● **Short problem**: Identify every line in the listing below that contains the word "height", treating uppercase and lowercase as different, and copy each of those lines in full.

● **Data shown**:

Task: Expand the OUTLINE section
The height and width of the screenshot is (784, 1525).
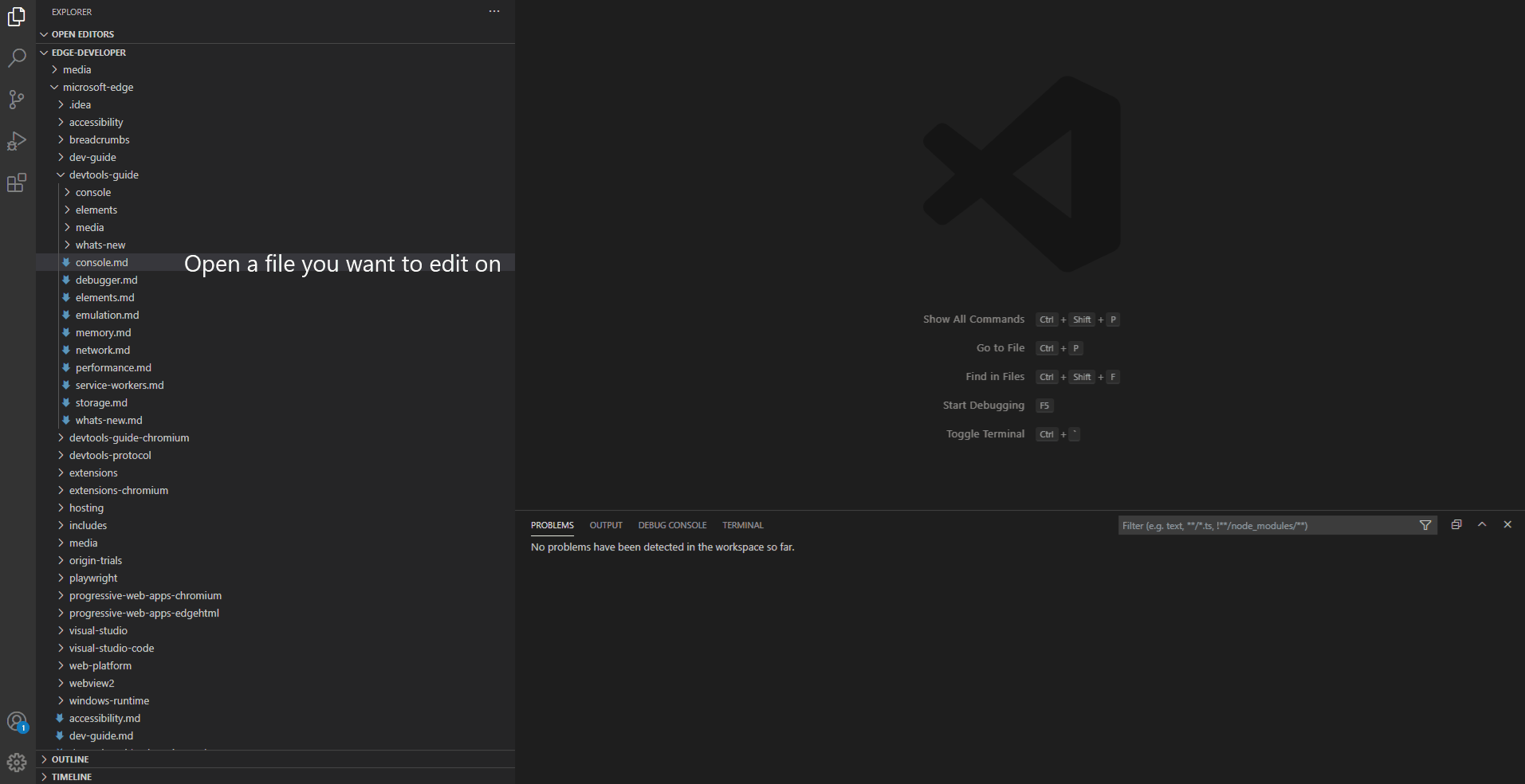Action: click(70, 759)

---

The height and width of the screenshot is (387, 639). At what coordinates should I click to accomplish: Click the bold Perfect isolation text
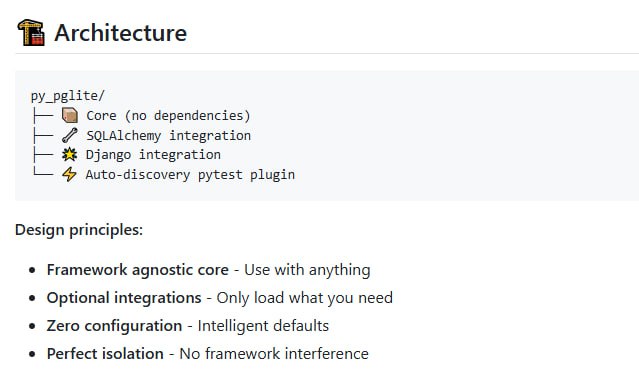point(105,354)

==

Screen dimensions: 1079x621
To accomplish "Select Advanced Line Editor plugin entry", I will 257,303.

● **Exercise output**:
The height and width of the screenshot is (784, 1525).
The height and width of the screenshot is (387, 639). At what coordinates should I click to accomplish: Click the bold Perfect isolation text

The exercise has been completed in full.